Así nació el Camino de Santiago de Compostela (palabra derivada de campus stellae, campo de estrellas), que comenzó a consolidarse durante el siglo X y alcanzó su apogeo una centuria más tarde, gracias a la progresiva construcción de puentes, monasterios y hospedajes para peregrinos. Además, hacia el 1130 arribó con fuerza a la región la Orden de los Pobres Caballeros de Cristo, más conocida como Orden de los Caballeros del Temple o Templarios, organización militar-religiosa que había nacido apenas un par de décadas antes con el fin de participar en las Cruzadas a Jerusalén y proteger a los peregrinos a Tierra Santa. Con la aprobación de los reyes locales, los Templarios edificaron castillos y capillas a lo largo de las diferentes vías que conducían a Compostela, tanto en el Norte de España como en Francia, y con su presencia el peregrinaje jacobeo se volvió más seguro y popular.
Todo siguió sin demasiados cambios hasta el final del siglo XIV, cuando por diversas razones (luchas contra los moros, sequías, hambrunas y pestes) el número de peregrinos fue en franco declive, hasta que Santiago cayó prácticamente en el olvido, lo que se mantuvo durante cinco siglos. Recién en 1962 hubo un primer intento de revitalizarla, cuando un grupo de maestros decidió señalizar el camino. El año santo de 1971 marcó un primer número alentador, con 451 caminantes… pero siete años después la cifra bajó a ¡13! En la segunda mitad de la década del ’80 la cantidad comenzó a subir exponencialmente, pero el verdadero despegue llegó en el año santo de 1993, cuando el gobierno autónomo gallego enfocó todas sus energías para promocionar el Camino. Y vaya si le resultó: ese año lo recorrieron nada menos que 99.436 personas.

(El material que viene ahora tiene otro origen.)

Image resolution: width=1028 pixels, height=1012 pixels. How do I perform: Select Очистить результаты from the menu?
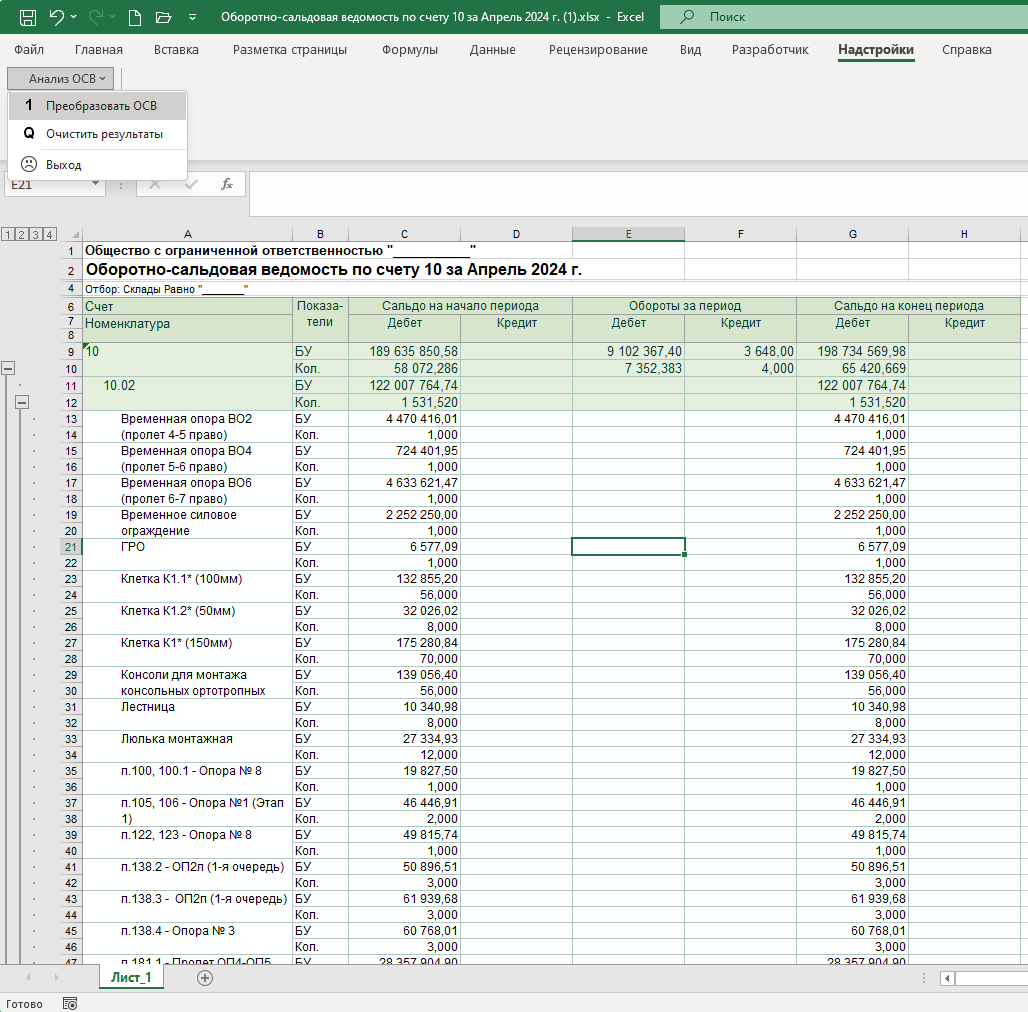coord(104,134)
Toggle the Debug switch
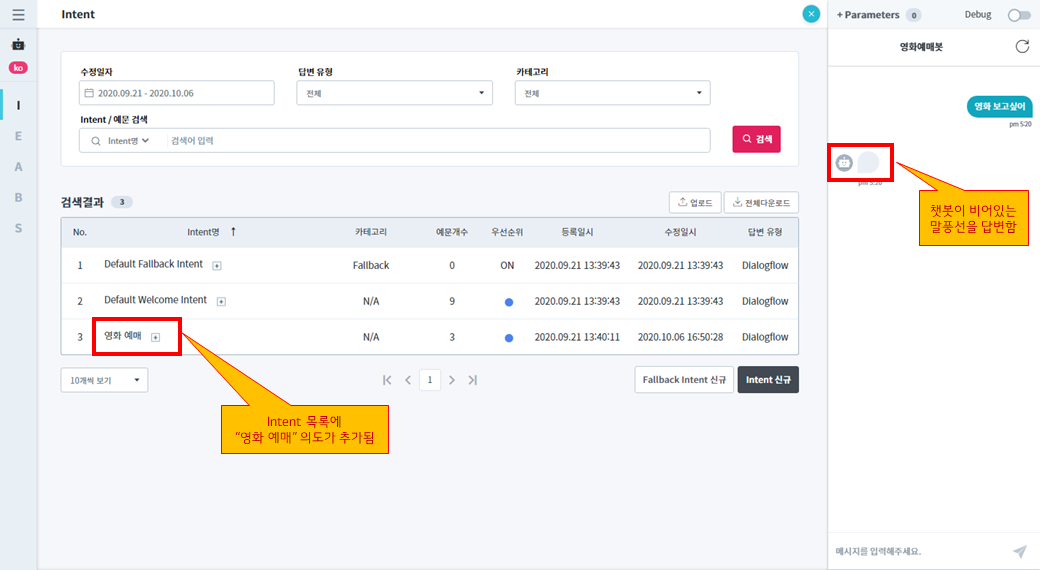 pos(1018,15)
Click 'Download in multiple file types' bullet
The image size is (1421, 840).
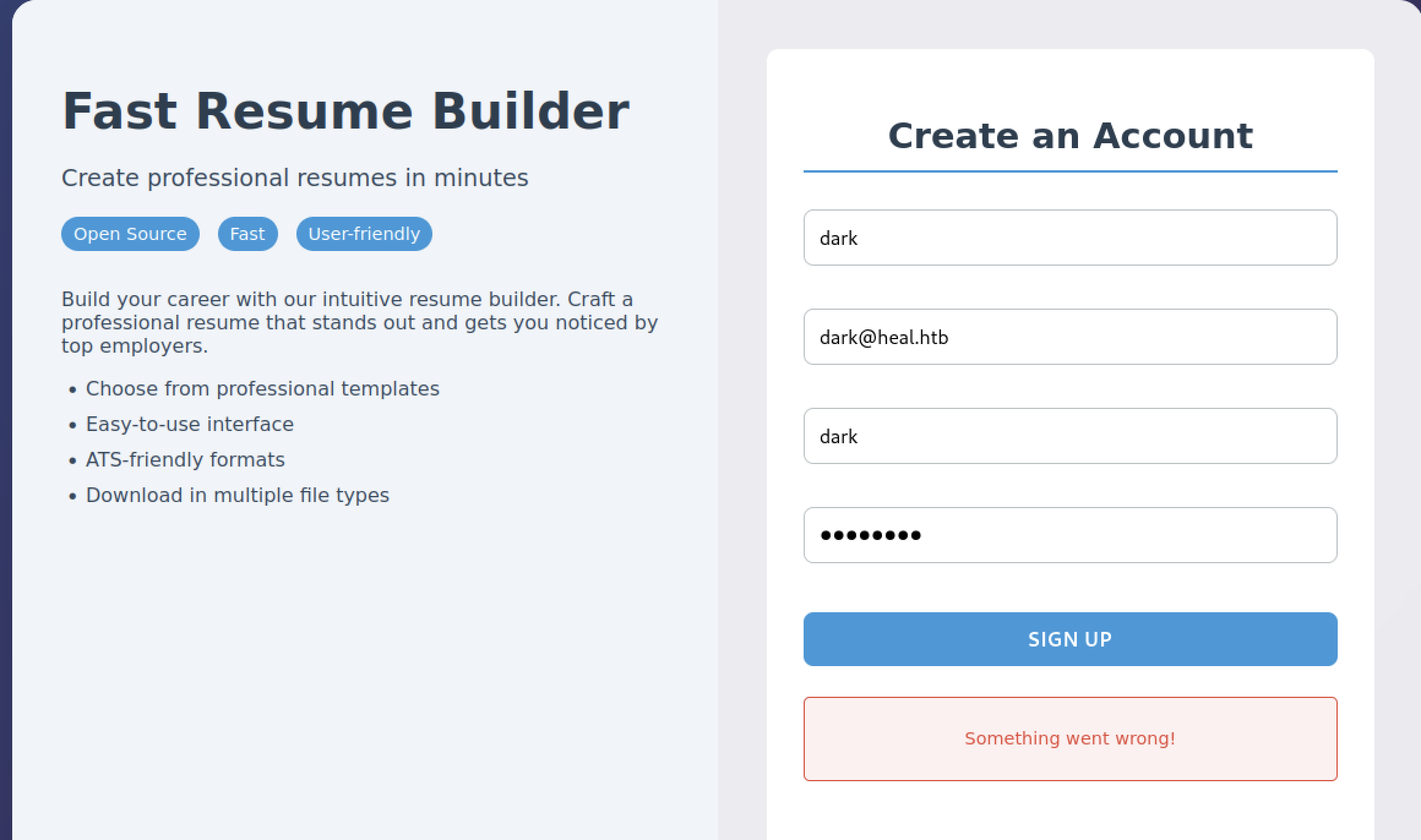pyautogui.click(x=237, y=495)
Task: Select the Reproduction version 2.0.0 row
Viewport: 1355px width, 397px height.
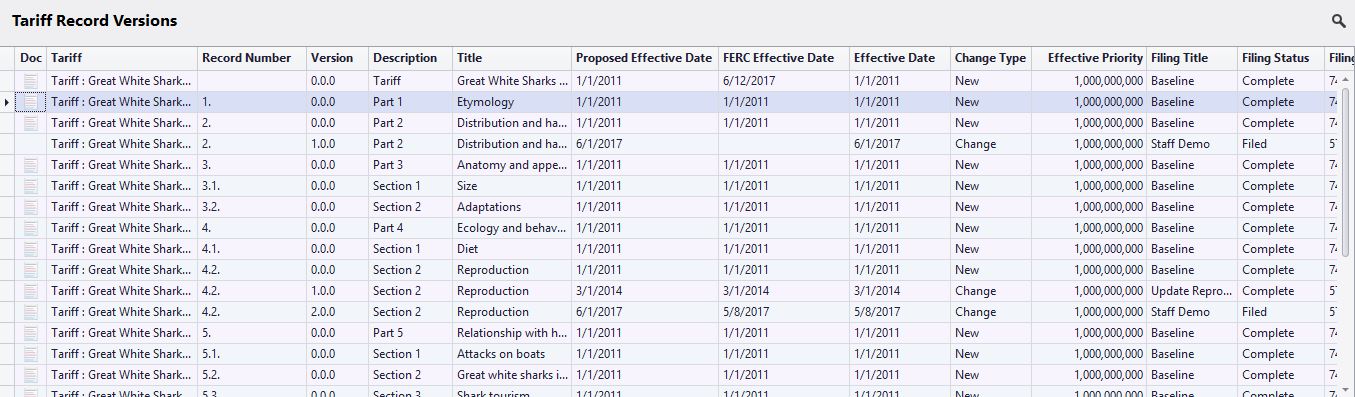Action: (x=672, y=312)
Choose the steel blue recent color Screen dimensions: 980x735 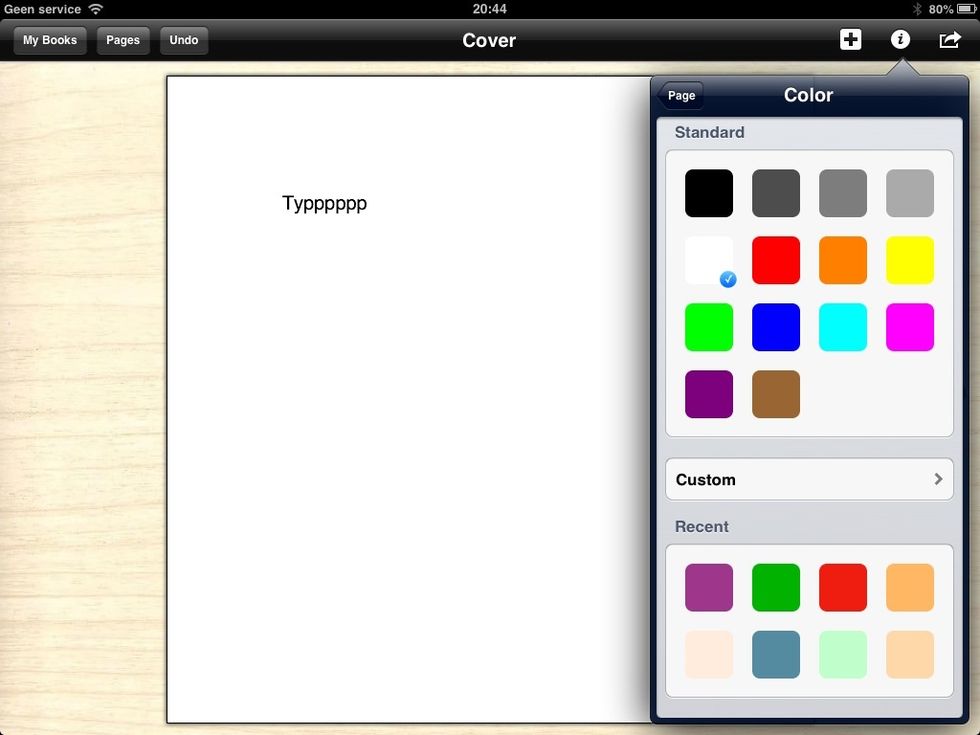click(776, 655)
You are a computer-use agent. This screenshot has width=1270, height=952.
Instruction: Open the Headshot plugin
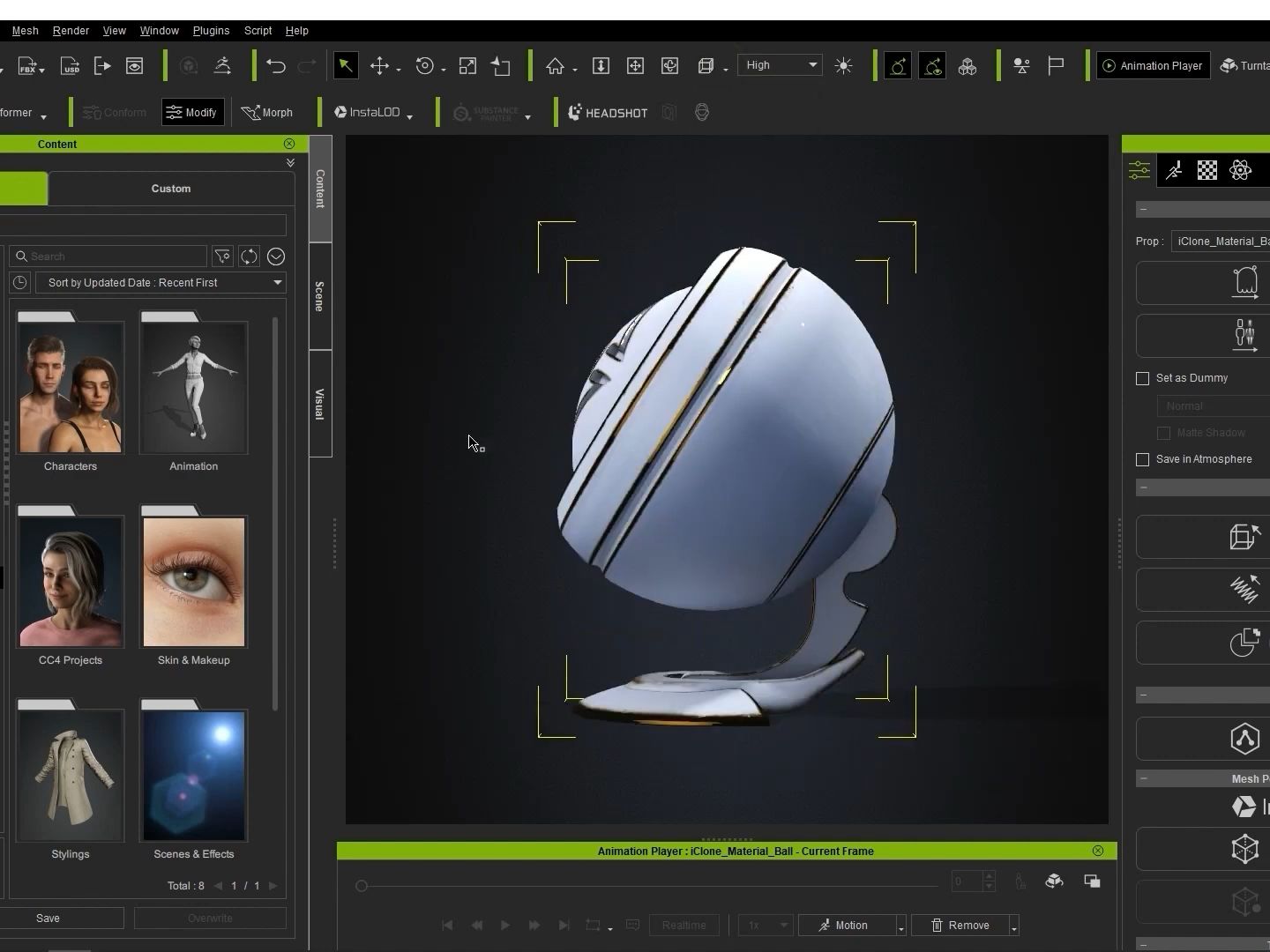(x=608, y=113)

Seis años después superó por primera vez los 150.000, y desde 2004 que no baja de los 100.000, con un récord de 272.703 en 2010.
Así cobraron vida nuevamente centenares de pueblitos, volvieron a brillar antiguas capillas, refugios y albergues, y, como mil años atrás, los peregrinos comenzaron a caminar buscando las vieiras que marcan la dirección correcta. Desde los tiempos celtas, la vieira era el testimonio de que uno había llegado hasta el Atlántico.